The service provides content curation, with content surfaced to enable users to go direct to the correct pay application if they have a subscription. Services such as Netflix, HBO España, Disney+ and local move streaming offering Filmin can all be accessed via Tivify.
“We believe we are in the business of super-aggregation,” says Domènech. “It doesn’t matter who your broadband provider is or what platform you subscribe to, or if you are paying. We are neutral and provide programme information and recommendations and facilitate getting access to all of this content.”
He says the target market is the 50% of Spaniards who are unwilling to pay for a premium pay TV offering. Tivify does work with some small operators, including energy companies –a legacy of its original business model – but Domènech says it became clear that the bigger opportunity was direct-to-consumer.
The company launched its free basic offering late last year before debuting its freemium offering this month. In addition to planning the launch of a premium tier it is also eyeing international expansion opportunities in Latin America, with Mexico likely to be the first market for a launch, followed by Brazil. Other markets targeted for likely future launched are the region’s larger ones: Peru, Colombia, Argentina and Chile.
Domènech says that Tivify can work with content owners to develop channels for the service, including VOD-to-live offerings, enabling them to launch something for as little as €500 a month.
To make its proposition complete, Domènech says that Tivify benefits from Spain’s favourable regulatory regime, which forces public and regional broadcasters to make their content available, while services are also permitted to provide network DVR services.
Addressable advertising is largely unregulated and Domènech says that Tivify offers an attractive proposition to broadcasters willing to test it out. Partner broadcasters can decide when to include a pre-roll advert and whether it is delivered via their own ad server.
Domènech says that Tivify is able for the most part to strike mutually acceptable deals with broadcasters. Those unable to sell their full inventory can pass the opportunity to Tivify which can sometimes tap the power of its own first-party user data to sell the slot and share the revenue with the broadcaster.
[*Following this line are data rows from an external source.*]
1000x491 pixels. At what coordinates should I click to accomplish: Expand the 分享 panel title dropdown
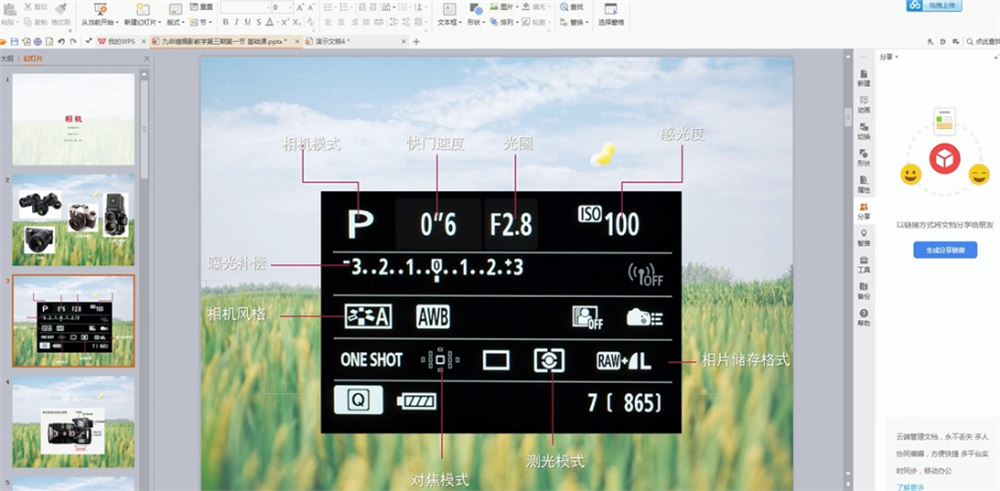[x=897, y=57]
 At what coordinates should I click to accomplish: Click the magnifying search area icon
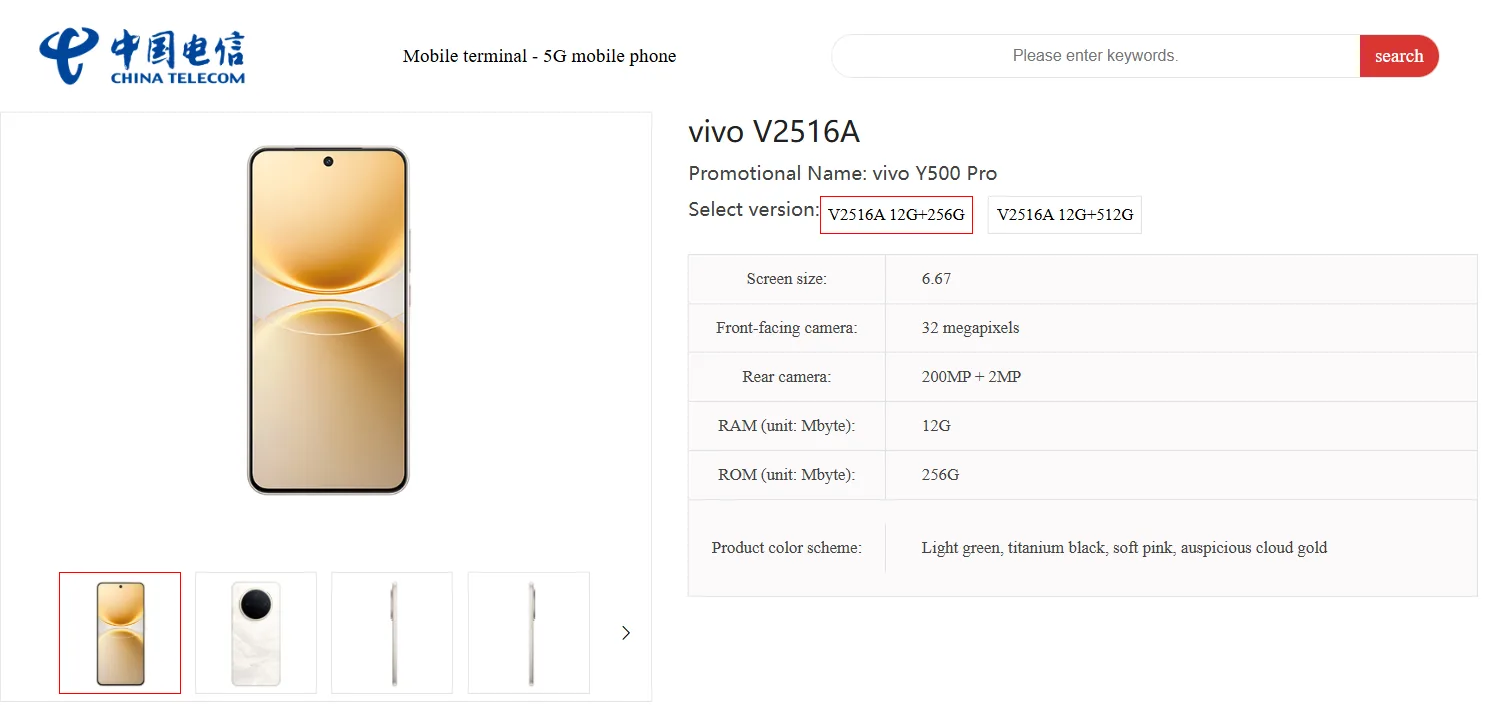pyautogui.click(x=1399, y=56)
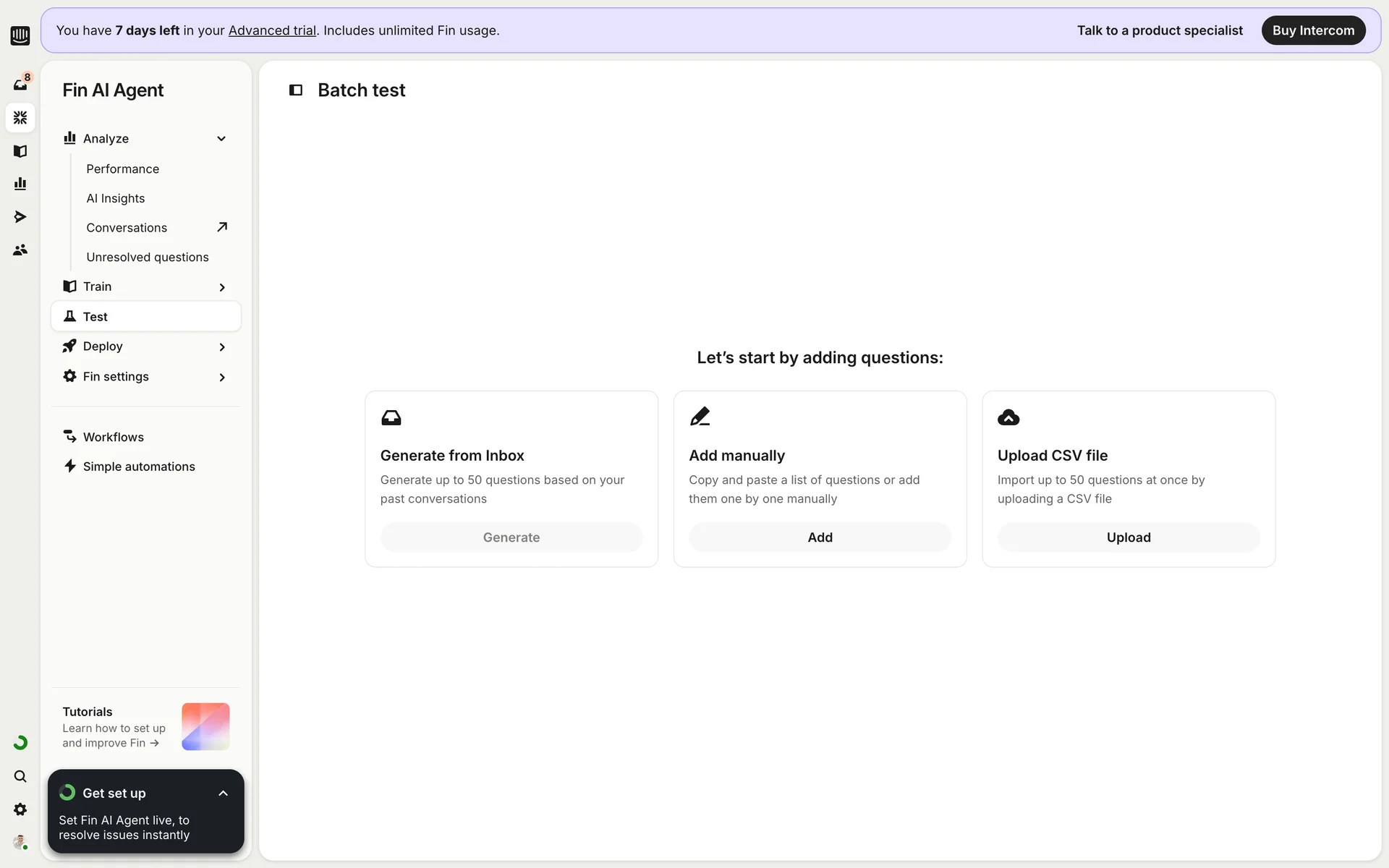Click the Add button for manual questions
Viewport: 1389px width, 868px height.
click(820, 537)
On the technology front, Domènech says that Tivify is device-agnostic and is developing “apps for all ecosystems”, although he says that Android TV gives the best user experience. Tivify is in the process of trying to negotiate deals with the major smart TV manufacturers as well as Chinese manufacturers of Android TVs. The company has developed its own Bluetooth-enabled remote which can be paired with multiple devices in the home.
Domènech believes there is scope in the market to survive and thrive.
“If we can get past 200,000 registered users by the end of this year that will be great,” he says. “We can imagine a world with two or three competitors and two or three million registered users after four years. We need to convince content owners that what we have is better than their own apps.”
Prime targets are an estimated 700,000 potential cord-cutters identified by Tivify’s founders that Domènech says could be tempted by this kind of offering. He points to the Spanish market becoming more rather than less price-sensitive, with the likes of Romania’s Digi now present and eating away at the bases of higher priced mobile and broadband offerings.
The company is now in the process of seeking additional funding, having closed a pre-series round that netted €1.5 million. Domènech says the company hopes to close a Series A round by the end of the fourth quarter with a target of €2 million that could be used to kick off its Latin American ambitions.